Upload dataset exercise 2
-
Download
https://raw.githubusercontent.com/MicrosoftDocs/ml-basics/master/challenges/data/wine.csv
to your computer, saving it as wine.csv in any folder. -
On the Data page in the Databricks Workspace, select the option to Create Table.
-
In the Files area, select browse and then browse to the wine.csv file you downloaded.
-
After the file is uploaded to the workspace, select Create Table with UI. Then select your cluster and select Preview Table.
-
Specify the following table attributes, and then select Create Table.
- Table Name: wine
- Create in Database: default
- File Type: CSV
- Column Delimiter: , (comma)
- First row is header: checked
- Infer schema: checked
- Multi-line: unchecked
-
After the table has been created, view it in the workspace.
Import Databricks notebooks
-
In the Azure Databricks Workspace, using the command bar on the left, select Workspace. Then select Users, and ☗ your_user_name.
-
In the blade that appears, select the downwards pointing chevron (v) next to your name, and select Import.
-
On the Import Notebooks dialog, import the notebook archive from the following URL, noting that a folder with the archive name is created, containing two notebooks:
https://github.com/MicrosoftLearning/dp-090-databricks-ml/blob/master/05%20-%20Hyperparameter%20Tuning.dbc
Explore automated MLflow hyperparameter tuning
In this exercise, you will discover how to use automated MLflow for hyperparameter tuning.
-
In the 05 - Hyperparameter tuning folder in your workspace, open the 1.0 Automated MLflow Hyperparameter Tuning notebook.
-
In the top left dropdown menu, choose your cluster to attach your notebook to that cluster. (Alternatively, you will be prompted to attach a cluster when running the first cell in an unattached notebook).
-
Read the notes in the notebook, running each code cell in turn.

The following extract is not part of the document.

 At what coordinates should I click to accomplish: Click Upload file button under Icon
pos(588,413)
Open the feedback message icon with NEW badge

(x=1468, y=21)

Explore Hyperopt for hyperparameter tuning
In this exercise, you will discover how to use automated MLflow for hyperparameter tuning.
-
In the 05 - Hyperparameter tuning folder in your workspace, open the 2.0 Hyperparameter tuning with Hyperopt notebook.
-
In the top left dropdown menu, choose your cluster to attach your notebook to that cluster. (Alternatively, you will be prompted to attach a cluster when running the first cell in an unattached notebook).
-
Read the notes in the notebook, running each code cell in turn.
Clean-up
If you’re finished working with Azure Databricks for now, in Azure Databricks workspace, on the Compute page, select your cluster and select ■ Terminate to shut it down. Otherwise, leave it running for the next exercise.